WHAT YOU WILL DO: Rewrite the lines below as a Markdown table with two columns, "No." for the row number and "Text" for the line. Omit blank lines.

(Some records)

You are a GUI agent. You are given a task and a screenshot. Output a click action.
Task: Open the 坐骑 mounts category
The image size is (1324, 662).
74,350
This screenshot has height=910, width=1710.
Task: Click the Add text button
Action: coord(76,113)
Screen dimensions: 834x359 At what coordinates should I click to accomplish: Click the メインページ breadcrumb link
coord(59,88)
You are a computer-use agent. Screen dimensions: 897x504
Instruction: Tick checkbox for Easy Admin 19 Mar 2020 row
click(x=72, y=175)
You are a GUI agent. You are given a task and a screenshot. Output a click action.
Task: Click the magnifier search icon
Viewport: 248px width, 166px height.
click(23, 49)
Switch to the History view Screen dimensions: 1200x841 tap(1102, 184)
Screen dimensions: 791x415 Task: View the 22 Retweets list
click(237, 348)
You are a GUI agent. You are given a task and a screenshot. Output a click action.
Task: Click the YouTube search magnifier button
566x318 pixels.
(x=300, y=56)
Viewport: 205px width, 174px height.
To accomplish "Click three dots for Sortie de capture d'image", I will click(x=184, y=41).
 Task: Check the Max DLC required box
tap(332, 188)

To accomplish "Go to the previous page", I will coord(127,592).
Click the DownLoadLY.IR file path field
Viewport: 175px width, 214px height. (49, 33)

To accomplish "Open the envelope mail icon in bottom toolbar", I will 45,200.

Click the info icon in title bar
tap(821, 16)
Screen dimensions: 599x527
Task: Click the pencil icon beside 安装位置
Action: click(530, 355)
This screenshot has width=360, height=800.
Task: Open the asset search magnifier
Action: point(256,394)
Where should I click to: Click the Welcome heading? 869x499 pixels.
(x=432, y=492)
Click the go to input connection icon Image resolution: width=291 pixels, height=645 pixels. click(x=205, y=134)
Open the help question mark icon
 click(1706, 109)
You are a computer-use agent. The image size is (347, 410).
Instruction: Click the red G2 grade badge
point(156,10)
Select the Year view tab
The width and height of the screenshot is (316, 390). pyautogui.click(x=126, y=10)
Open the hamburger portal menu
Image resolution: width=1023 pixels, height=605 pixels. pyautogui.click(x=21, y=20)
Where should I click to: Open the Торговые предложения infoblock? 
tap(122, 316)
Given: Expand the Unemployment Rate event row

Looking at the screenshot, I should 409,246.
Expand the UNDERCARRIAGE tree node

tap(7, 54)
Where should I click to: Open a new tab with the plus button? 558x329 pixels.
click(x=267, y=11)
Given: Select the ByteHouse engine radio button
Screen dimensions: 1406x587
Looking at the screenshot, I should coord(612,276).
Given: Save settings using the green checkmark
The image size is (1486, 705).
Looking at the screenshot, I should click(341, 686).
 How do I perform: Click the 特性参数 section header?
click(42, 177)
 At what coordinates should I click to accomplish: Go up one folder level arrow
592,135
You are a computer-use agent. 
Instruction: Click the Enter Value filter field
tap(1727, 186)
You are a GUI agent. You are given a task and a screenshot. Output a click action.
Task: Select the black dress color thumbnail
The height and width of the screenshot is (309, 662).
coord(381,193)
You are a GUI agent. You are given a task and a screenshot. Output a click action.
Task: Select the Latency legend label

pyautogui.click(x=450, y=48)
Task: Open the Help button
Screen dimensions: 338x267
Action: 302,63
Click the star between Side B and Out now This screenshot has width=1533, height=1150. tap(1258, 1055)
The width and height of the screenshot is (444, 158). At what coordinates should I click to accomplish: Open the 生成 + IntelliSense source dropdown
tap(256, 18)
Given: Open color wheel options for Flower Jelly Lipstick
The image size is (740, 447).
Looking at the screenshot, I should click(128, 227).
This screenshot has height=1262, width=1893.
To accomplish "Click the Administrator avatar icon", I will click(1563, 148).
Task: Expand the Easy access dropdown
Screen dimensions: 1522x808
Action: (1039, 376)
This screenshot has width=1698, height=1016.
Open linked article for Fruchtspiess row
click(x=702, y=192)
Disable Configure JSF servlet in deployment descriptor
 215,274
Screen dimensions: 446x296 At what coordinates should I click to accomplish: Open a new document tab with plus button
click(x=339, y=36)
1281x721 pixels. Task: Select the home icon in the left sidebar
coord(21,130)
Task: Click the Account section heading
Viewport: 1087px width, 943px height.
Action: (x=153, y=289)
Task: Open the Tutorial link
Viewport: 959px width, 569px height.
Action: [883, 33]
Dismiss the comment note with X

EXERCISE ANSWER:
| No. | Text |
|---|---|
| 1 | You are a GUI agent. You are given a task and a screenshot. Output a click action. |
| 2 | Task: Open the 坐骑 mounts category |
| 3 | The image size is (1324, 662). |
| 4 | 74,350 |
| 5 | This screenshot has height=910, width=1710. |
| 6 | Task: Click the Add text button |
| 7 | Action: coord(76,113) |
| 8 | Screen dimensions: 834x359 At what coordinates should I click to accomplish: Click the メインページ breadcrumb link |
| 9 | coord(59,88) |
| 10 | You are a computer-use agent. Screen dimensions: 897x504 |
| 11 | Instruction: Tick checkbox for Easy Admin 19 Mar 2020 row |
| 12 | click(x=72, y=175) |
| 13 | You are a GUI agent. You are given a task and a screenshot. Output a click action. |
| 14 | Task: Click the magnifier search icon |
| 15 | Viewport: 248px width, 166px height. |
| 16 | click(23, 49) |
| 17 | Switch to the History view Screen dimensions: 1200x841 tap(1102, 184) |
| 18 | Screen dimensions: 791x415 Task: View the 22 Retweets list |
| 19 | click(237, 348) |
| 20 | You are a GUI agent. You are given a task and a screenshot. Output a click action. |
| 21 | Task: Click the YouTube search magnifier button |
| 22 | 566x318 pixels. |
| 23 | (x=300, y=56) |
| 24 | Viewport: 205px width, 174px height. |
| 25 | To accomplish "Click three dots for Sortie de capture d'image", I will click(x=184, y=41). |
| 26 |  Task: Check the Max DLC required box |
| 27 | tap(332, 188) |
| 28 | To accomplish "Go to the previous page", I will coord(127,592). |
| 29 | Click the DownLoadLY.IR file path field |
| 30 | Viewport: 175px width, 214px height. (49, 33) |
| 31 | To accomplish "Open the envelope mail icon in bottom toolbar", I will 45,200. |
| 32 | Click the info icon in title bar |
| 33 | tap(821, 16) |
| 34 | Screen dimensions: 599x527 |
| 35 | Task: Click the pencil icon beside 安装位置 |
| 36 | Action: click(530, 355) |
| 37 | This screenshot has width=360, height=800. |
| 38 | Task: Open the asset search magnifier |
| 39 | Action: point(256,394) |
| 40 | Where should I click to: Click the Welcome heading? 869x499 pixels. |
| 41 | (x=432, y=492) |
| 42 | Click the go to input connection icon Image resolution: width=291 pixels, height=645 pixels. click(x=205, y=134) |
| 43 | Open the help question mark icon |
| 44 |  click(1706, 109) |
| 45 | You are a computer-use agent. The image size is (347, 410). |
| 46 | Instruction: Click the red G2 grade badge |
| 47 | point(156,10) |
| 48 | Select the Year view tab |
| 49 | The width and height of the screenshot is (316, 390). pyautogui.click(x=126, y=10) |
| 50 | Open the hamburger portal menu |
| 51 | Image resolution: width=1023 pixels, height=605 pixels. pyautogui.click(x=21, y=20) |
| 52 | Where should I click to: Open the Торговые предложения infoblock?  |
| 53 | tap(122, 316) |
| 54 | Given: Expand the Unemployment Rate event row |
| 55 | Looking at the screenshot, I should 409,246. |
| 56 | Expand the UNDERCARRIAGE tree node |
| 57 | tap(7, 54) |
| 58 | Where should I click to: Open a new tab with the plus button? 558x329 pixels. |
| 59 | click(x=267, y=11) |
| 60 | Given: Select the ByteHouse engine radio button |
| 61 | Screen dimensions: 1406x587 |
| 62 | Looking at the screenshot, I should coord(612,276). |
| 63 | Given: Save settings using the green checkmark |
| 64 | The image size is (1486, 705). |
| 65 | Looking at the screenshot, I should click(341, 686). |
| 66 |  How do I perform: Click the 特性参数 section header? |
| 67 | click(42, 177) |
| 68 |  At what coordinates should I click to accomplish: Go up one folder level arrow |
| 69 | 592,135 |
| 70 | You are a computer-use agent.  |
| 71 | Instruction: Click the Enter Value filter field |
| 72 | tap(1727, 186) |
| 73 | You are a GUI agent. You are given a task and a screenshot. Output a click action. |
| 74 | Task: Select the black dress color thumbnail |
| 75 | The height and width of the screenshot is (309, 662). |
| 76 | coord(381,193) |
| 77 | You are a GUI agent. You are given a task and a screenshot. Output a click action. |
| 78 | Task: Select the Latency legend label |
| 79 | pyautogui.click(x=450, y=48) |
| 80 | Task: Open the Help button |
| 81 | Screen dimensions: 338x267 |
| 82 | Action: 302,63 |
| 83 | Click the star between Side B and Out now This screenshot has width=1533, height=1150. tap(1258, 1055) |
| 84 | The width and height of the screenshot is (444, 158). At what coordinates should I click to accomplish: Open the 生成 + IntelliSense source dropdown |
| 85 | tap(256, 18) |
| 86 | Given: Open color wheel options for Flower Jelly Lipstick |
| 87 | The image size is (740, 447). |
| 88 | Looking at the screenshot, I should click(128, 227). |
| 89 | This screenshot has height=1262, width=1893. |
| 90 | To accomplish "Click the Administrator avatar icon", I will click(1563, 148). |
| 91 | Task: Expand the Easy access dropdown |
| 92 | Screen dimensions: 1522x808 |
| 93 | Action: (1039, 376) |
| 94 | This screenshot has width=1698, height=1016. |
| 95 | Open linked article for Fruchtspiess row |
| 96 | click(x=702, y=192) |
| 97 | Disable Configure JSF servlet in deployment descriptor |
| 98 |  215,274 |
| 99 | Screen dimensions: 446x296 At what coordinates should I click to accomplish: Open a new document tab with plus button |
| 100 | click(x=339, y=36) |
| 101 | 1281x721 pixels. Task: Select the home icon in the left sidebar |
| 102 | coord(21,130) |
| 103 | Task: Click the Account section heading |
| 104 | Viewport: 1087px width, 943px height. |
| 105 | Action: (x=153, y=289) |
| 106 | Task: Open the Tutorial link |
| 107 | Viewport: 959px width, 569px height. |
| 108 | Action: [883, 33] |
| 109 | Dismiss the comment note with X |